Arbeitsteilung und Zusammenarbeit entfalten ihre größten Vorteile gerade dadurch, dass Menschen mit unterschiedlichen Stärken, Fähigkeiten, Begabungen, Wissen und Erfahrungen gemeinsam etwas bewirken, wozu sie alleine nicht oder zumindest nur in begrenztem Maße in der Lage wären. Der komparative Vorteil der Arbeitsteilung besteht darin, dass jemand seine Stärken genau dort einsetzt, wo er für sich und die Gruppe die größte Wirkung entfalten kann. Arbeitsteilung ist ein dynamischer Vorgang, bei dem es weniger auf die unterschiedlichen Fähigkeiten des Einzelnen und deren feste Abgrenzung ankommt, sondern mehr auf deren wirkungsvolles Zusammenspiel. Das vorherrschende Managementweltbild legt den Schwerpunkt in Organisationen jedoch überwiegend auf die Abgrenzung fester Funktionen oder Rollen, was wiederum tendenziell zur Herausbildung von Abteilungen führt. Man erhofft sich dadurch Effizienzvorteile. Dabei wird jedoch die Bedeutung des Zusammenspiels unterschätzt: Das Ganze ist eben nicht die Summe seiner vermeintlich effizienten Teile und Abteilungen.
Wissen ist nicht nur in den Köpfen der (gemeinsam) handelnden Menschen verstreut, es ist vielmehr in deren Körpern gespeichert – und wartet darauf in der gegebenen Situation abgerufen zu werden. Nur ein Bruchteil dieses Wissen lässt sich explizit ausdrücken. Es ist zwar möglich, den Vorgang des Fahrradfahrens zu beschreiben und sogar durch physikalische Gesetze zu erklären. Niemand wird aber allein durch dieses Wissen das Fahrradfahren lernen, geschweige denn Meisterschaft darin erlangen. Dies geht nur durch wiederholte körperliche Übung und Erfahrung. Neben dem Zusammenspiel wird die Bedeutung der Wissensteilung in Organisationen dramatisch unterschätzt. Wissensteilung lässt sich nicht »managen«. Paradoxerweise aber sind es genau die Methoden, die die Arbeitsteilung zu »managen« versuchen, diejenenigen, die ursächlich Wissensteilung erschweren, behindern oder sogar verhindern. Denn hinter diesen Methoden liegt oft die Idee, dass Denken und Handeln (Wissen und Ausführung) getrennt werden müsse, denn nur so würde es besonders effizient.

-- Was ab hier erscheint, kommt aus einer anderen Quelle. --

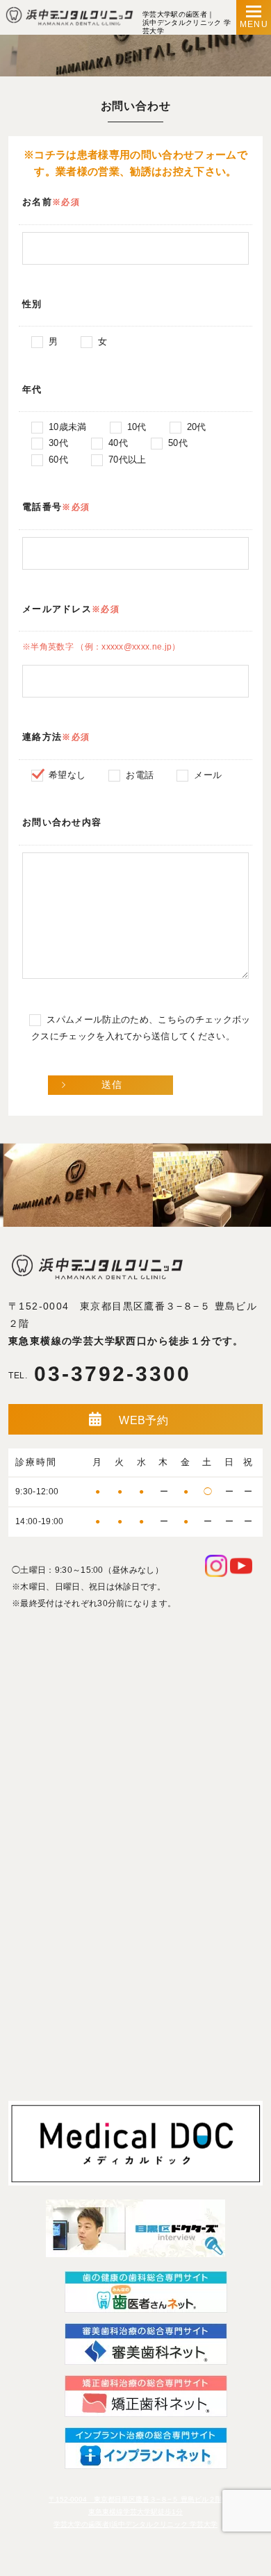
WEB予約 (143, 1420)
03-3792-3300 (99, 1373)
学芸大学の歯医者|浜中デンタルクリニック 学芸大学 (135, 2524)
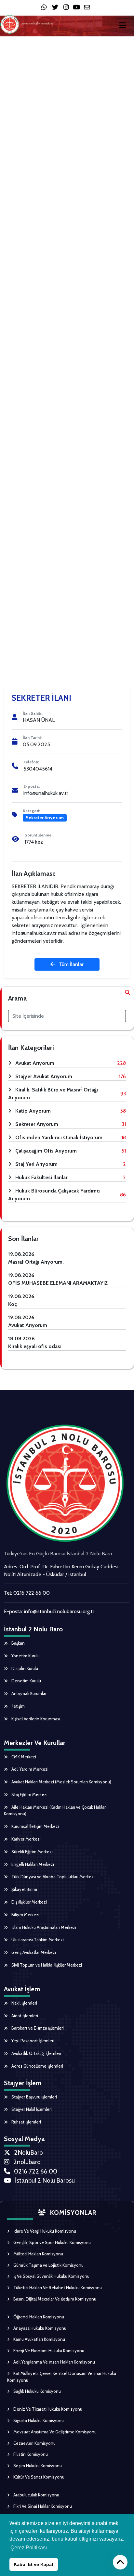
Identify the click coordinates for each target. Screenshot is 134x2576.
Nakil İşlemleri (23, 2003)
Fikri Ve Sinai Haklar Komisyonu (42, 2506)
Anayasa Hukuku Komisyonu (39, 2328)
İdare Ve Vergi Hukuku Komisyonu (44, 2231)
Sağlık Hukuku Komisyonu (36, 2391)
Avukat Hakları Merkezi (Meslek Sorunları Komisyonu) (60, 1781)
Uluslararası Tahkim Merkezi (37, 1939)
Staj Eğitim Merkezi (28, 1794)
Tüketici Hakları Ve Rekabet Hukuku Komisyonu (57, 2287)
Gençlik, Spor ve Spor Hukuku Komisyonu (51, 2242)
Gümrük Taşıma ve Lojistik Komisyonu (48, 2265)
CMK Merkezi (23, 1756)
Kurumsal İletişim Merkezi (34, 1826)
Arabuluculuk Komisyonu (35, 2494)
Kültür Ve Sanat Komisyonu (38, 2477)
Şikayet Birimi (23, 1889)
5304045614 (37, 769)
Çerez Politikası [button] (28, 2547)
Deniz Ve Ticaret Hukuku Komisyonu (47, 2409)
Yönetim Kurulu (25, 1655)
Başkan (17, 1643)
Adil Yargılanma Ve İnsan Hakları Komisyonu (53, 2362)
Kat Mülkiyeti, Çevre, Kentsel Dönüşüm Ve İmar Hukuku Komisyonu (61, 2377)
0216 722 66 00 (31, 1593)
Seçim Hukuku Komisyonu (37, 2465)
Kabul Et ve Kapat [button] (33, 2564)
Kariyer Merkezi (25, 1839)
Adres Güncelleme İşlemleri (36, 2066)
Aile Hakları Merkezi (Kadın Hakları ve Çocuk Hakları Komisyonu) (55, 1810)
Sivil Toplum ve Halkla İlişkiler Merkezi (46, 1965)
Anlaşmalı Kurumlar (28, 1693)
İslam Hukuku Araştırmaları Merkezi (43, 1927)
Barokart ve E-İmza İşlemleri (37, 2028)
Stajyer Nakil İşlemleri (31, 2109)
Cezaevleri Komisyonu (34, 2443)
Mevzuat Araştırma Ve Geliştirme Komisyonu (54, 2431)
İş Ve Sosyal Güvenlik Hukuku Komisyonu (50, 2276)
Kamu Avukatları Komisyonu (38, 2339)
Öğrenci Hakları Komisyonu (38, 2316)
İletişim (17, 1706)
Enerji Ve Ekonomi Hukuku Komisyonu (48, 2350)
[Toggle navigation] (124, 25)
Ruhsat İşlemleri (25, 2121)
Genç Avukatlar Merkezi (33, 1952)
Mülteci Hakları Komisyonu (37, 2253)
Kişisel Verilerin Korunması (35, 1718)
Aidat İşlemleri (24, 2015)
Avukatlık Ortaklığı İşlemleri (35, 2053)
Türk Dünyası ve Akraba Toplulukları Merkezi (52, 1876)
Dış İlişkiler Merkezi (28, 1902)
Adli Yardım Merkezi (29, 1769)
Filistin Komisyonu (30, 2454)
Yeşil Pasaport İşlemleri (32, 2040)
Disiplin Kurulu (24, 1668)
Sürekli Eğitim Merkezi (31, 1851)
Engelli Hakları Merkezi (32, 1864)
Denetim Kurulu (25, 1680)
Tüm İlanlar (71, 964)
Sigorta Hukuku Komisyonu (38, 2420)
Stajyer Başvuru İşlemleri (33, 2096)
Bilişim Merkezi (24, 1914)
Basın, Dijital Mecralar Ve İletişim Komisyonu (54, 2299)
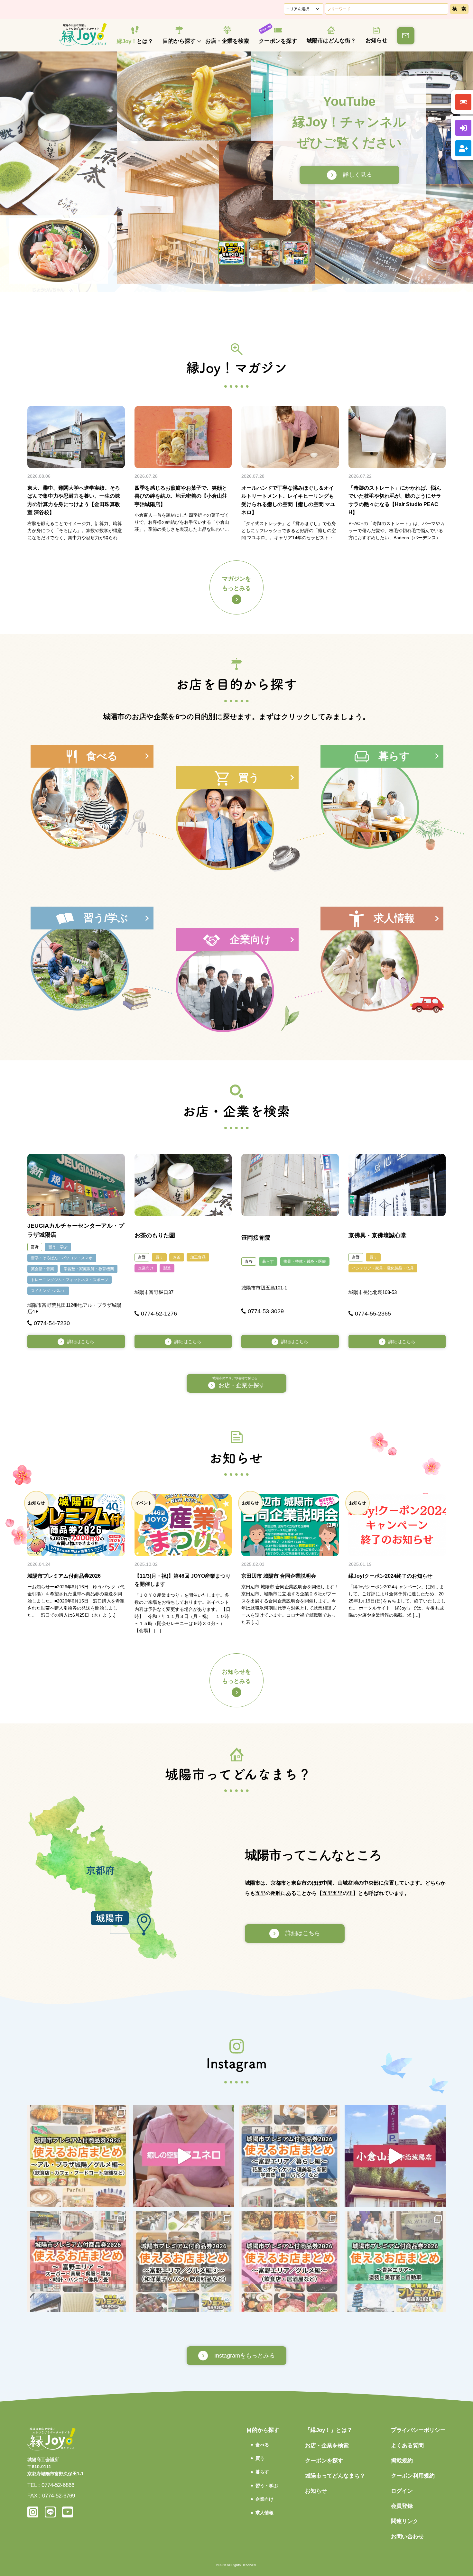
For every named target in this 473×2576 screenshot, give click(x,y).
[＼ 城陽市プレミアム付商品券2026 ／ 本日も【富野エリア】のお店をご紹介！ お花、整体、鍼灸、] (289, 2156)
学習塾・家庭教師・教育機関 (89, 1269)
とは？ (135, 41)
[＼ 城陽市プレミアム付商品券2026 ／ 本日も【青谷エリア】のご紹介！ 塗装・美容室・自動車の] (395, 2262)
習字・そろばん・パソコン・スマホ (62, 1258)
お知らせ (376, 40)
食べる (262, 2444)
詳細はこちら (80, 1341)
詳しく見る (346, 174)
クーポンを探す (278, 41)
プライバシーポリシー (418, 2430)
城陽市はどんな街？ (331, 41)
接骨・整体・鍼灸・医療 (304, 1261)
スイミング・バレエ (48, 1290)
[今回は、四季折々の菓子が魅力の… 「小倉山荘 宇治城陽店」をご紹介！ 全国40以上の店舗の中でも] (395, 2156)
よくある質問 (407, 2445)
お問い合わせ (407, 2537)
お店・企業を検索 (227, 41)
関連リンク (404, 2521)
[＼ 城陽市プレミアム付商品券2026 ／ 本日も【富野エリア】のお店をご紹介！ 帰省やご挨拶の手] (184, 2262)
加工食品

Agenturen neigen zur funktionalen Abteilungsbildung
In Agenturen ist diese starke Neigung zur funktionalen Abteilungsbildung in diversen Schattierungen – vor allem bei zunehmender Mitarbeiteranzahl – auch zu beobachten. Mit weitreichenden Folgen: Aus dem Zusammenspiel der Wertschöpfung, in dem Arbeitsteilung ein dynamischer Vorgang ist, wird ein zunehmend trennendes, statisches System, das Wertschöpfung behindert. Mit sowohl für Eigentümer als auch Mitarbeitern kostspieligen, tendenziell kapitalverzehrenden und prinzipiell gewinnbegrenzenden Auswirkungen.
Diese Neigung kommt in Agenturen beispielsweise folgendermaßen zum Ausdruck: Bestimmte Personen übernehmen Kundengespräch, Angebot und Preisfindung, während sich andere Personen anschließend um das »Abarbeiten« kümmern. Ein Mitarbeiter, der nicht seiner Funktion entsprechend »abrechenbar« eingesetzt wird, koste schließlich nur, so heißt es dann. So gibt es in vielen Unternehmen irgendwann einen Vertriebler, um dem später vielleicht eine Vertriebsabteilung erwächst. Mit der Aufgabe, sich vorrangig um (neue) Kunden zu bemühen. Oder es gibt Projektmanager, die weitestgehend alleine Angebote erstellen müssen, während ein Team im Hintergrund die Produktion übernimmt. Aber ist dieses Vorgehen zweckmäßig? Ist es wirklich wertschöpfend, wenn einer – um einen traurigerweise viel zu oft gehörten Begriff zu verwenden – vorne »reinkippt« und die anderen anschließend hinten abarbeiten müssen?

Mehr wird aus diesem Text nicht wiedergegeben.